Record extracts:

=== Begin Enclosure ===

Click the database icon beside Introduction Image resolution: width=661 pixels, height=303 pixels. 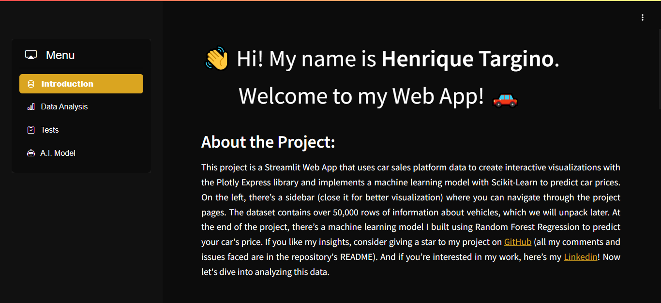point(31,84)
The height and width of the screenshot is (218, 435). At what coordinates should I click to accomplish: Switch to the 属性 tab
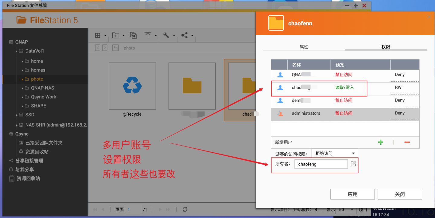(x=304, y=46)
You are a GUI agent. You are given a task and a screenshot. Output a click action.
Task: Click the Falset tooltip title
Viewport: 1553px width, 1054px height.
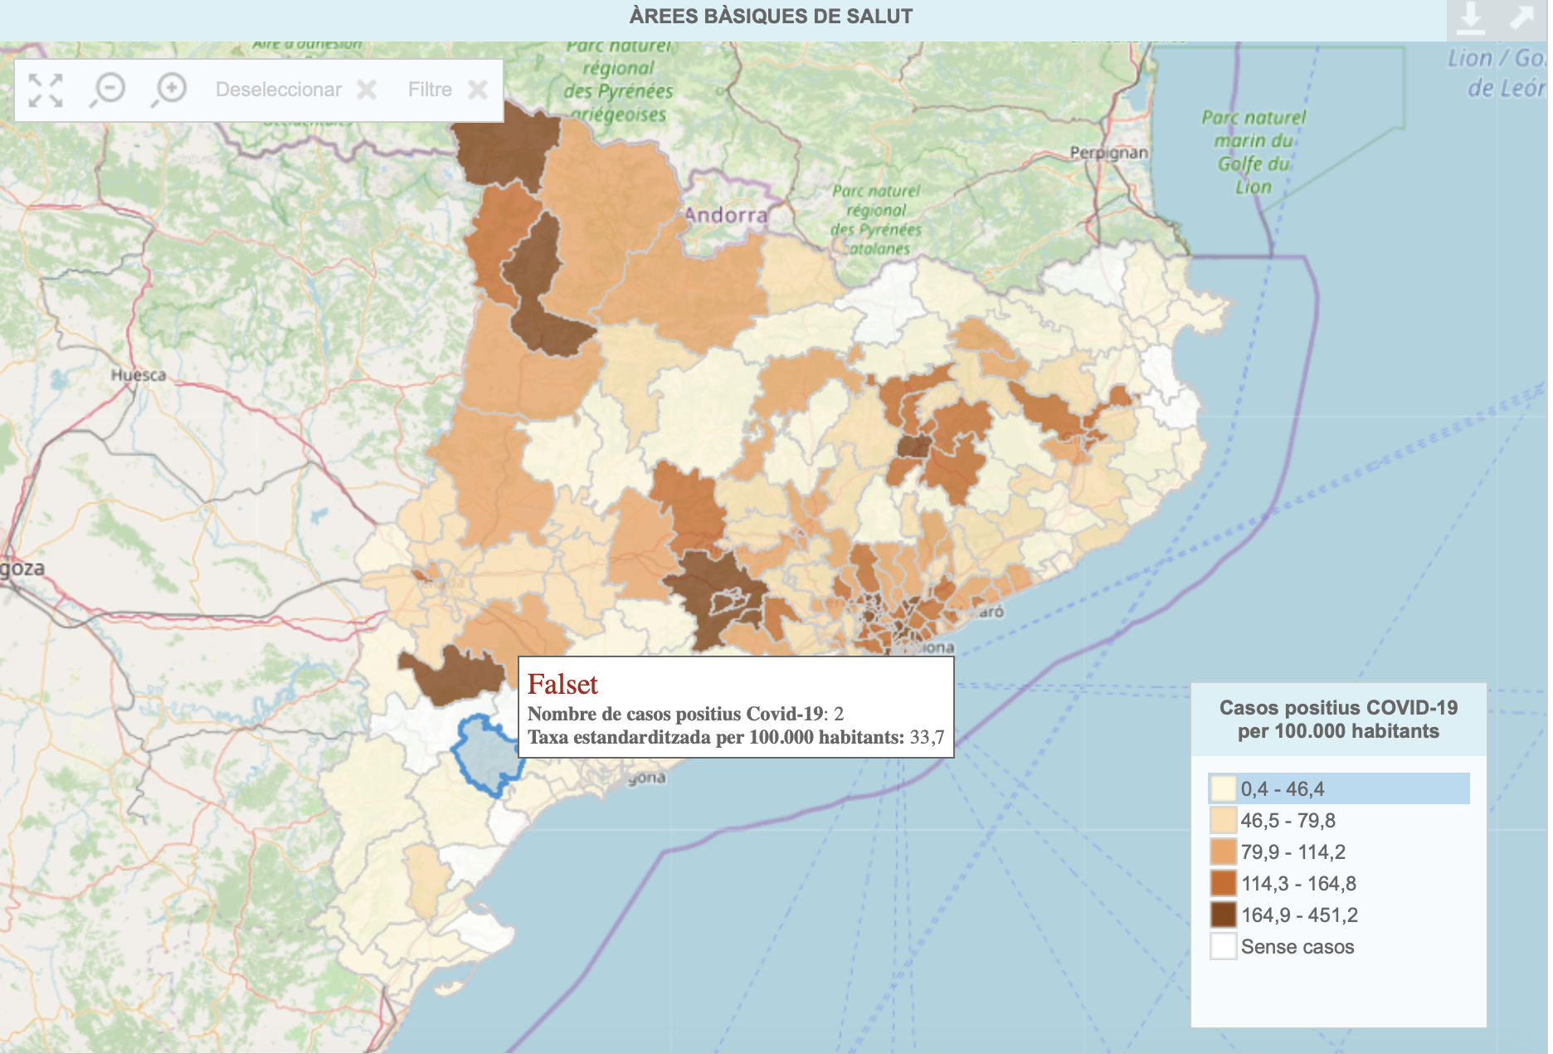pyautogui.click(x=562, y=684)
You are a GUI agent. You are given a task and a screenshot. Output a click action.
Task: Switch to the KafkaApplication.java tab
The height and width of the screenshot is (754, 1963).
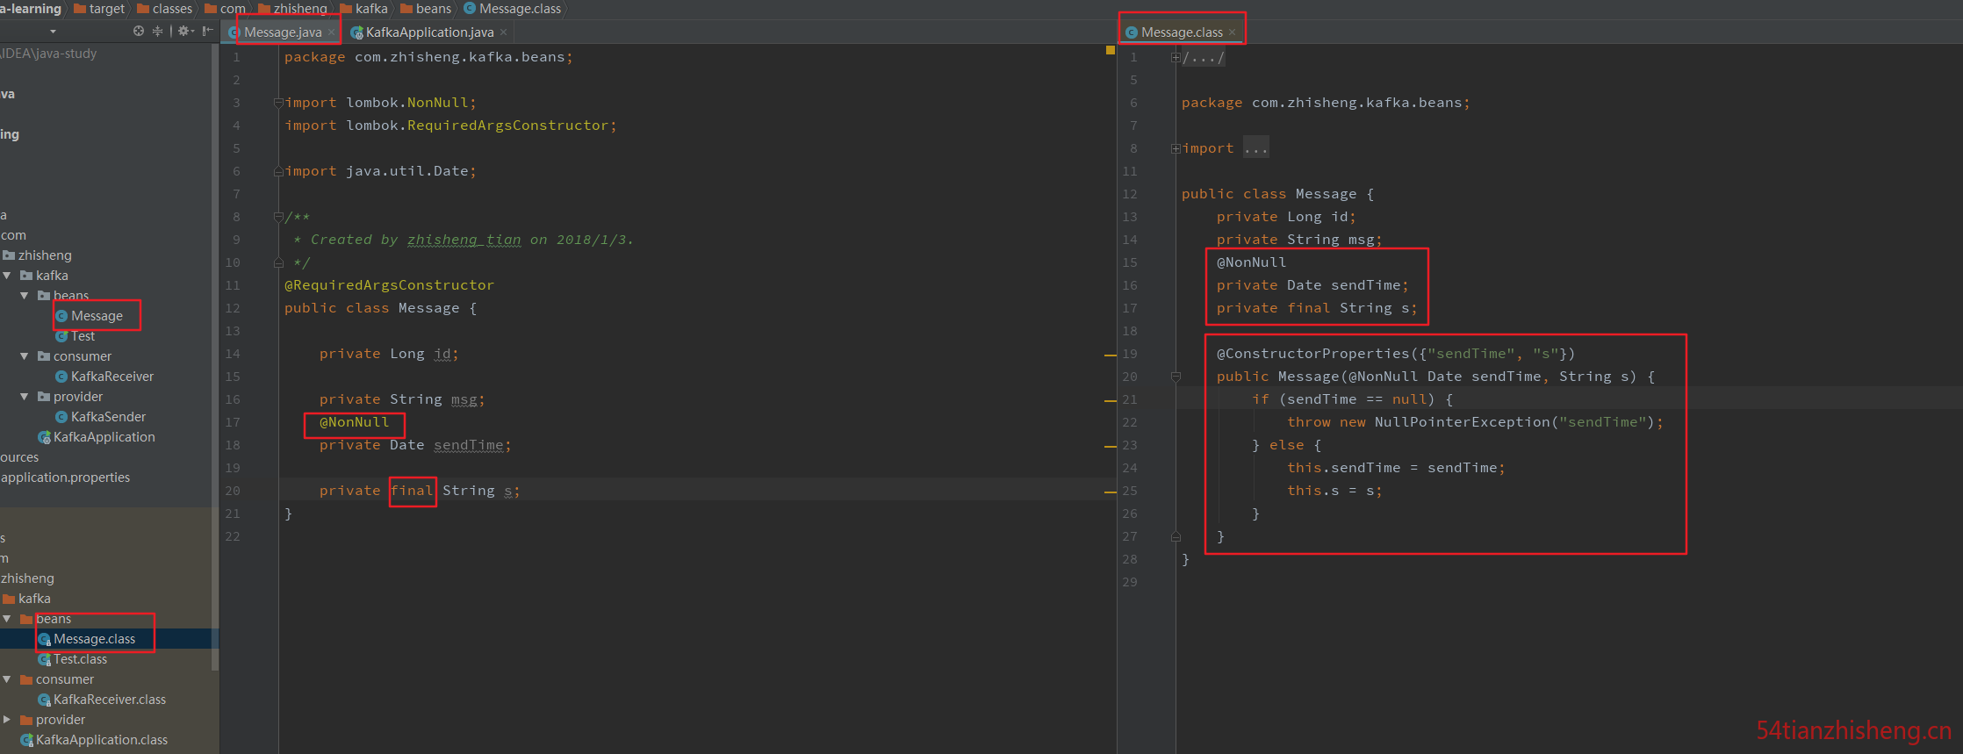[x=429, y=32]
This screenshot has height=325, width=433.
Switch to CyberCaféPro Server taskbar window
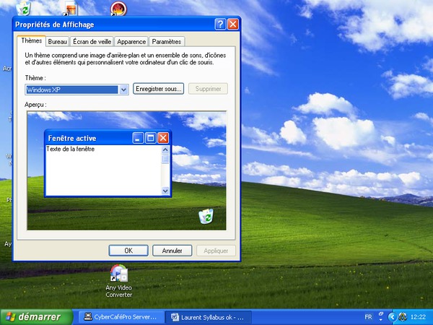[x=119, y=316]
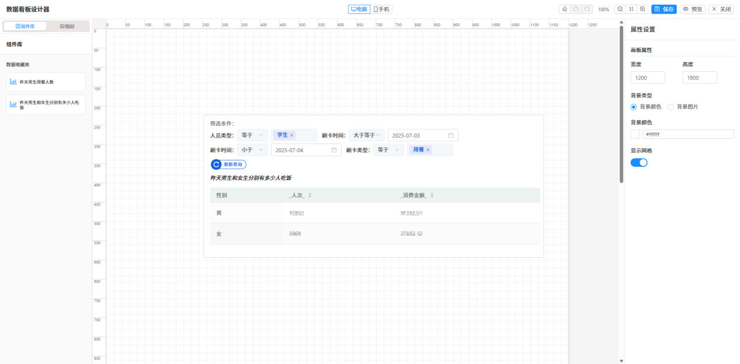Screen dimensions: 740x364
Task: Remove the 学生 tag via its x
Action: [x=292, y=135]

=== End Enclosure ===

Task prompt: Look above for the line with "The height and width of the screenshot is (218, 435)." and the line with "Task: Switch to the KafkaApplication.java tab"; set down those two lines and all lines between them exactly, without pictures and without anything else.

Answer box:
The height and width of the screenshot is (218, 435). At what coordinates should I click to accomplish: Switch to the 属性 tab
(x=304, y=46)
You are a GUI agent. You are given a task and a screenshot. Output a click action.
Task: Click the Falset tooltip title
Viewport: 1553px width, 1054px height.
pyautogui.click(x=562, y=684)
You are a GUI agent. You are given a task and a screenshot. Output a click action.
Task: Switch to the KafkaApplication.java tab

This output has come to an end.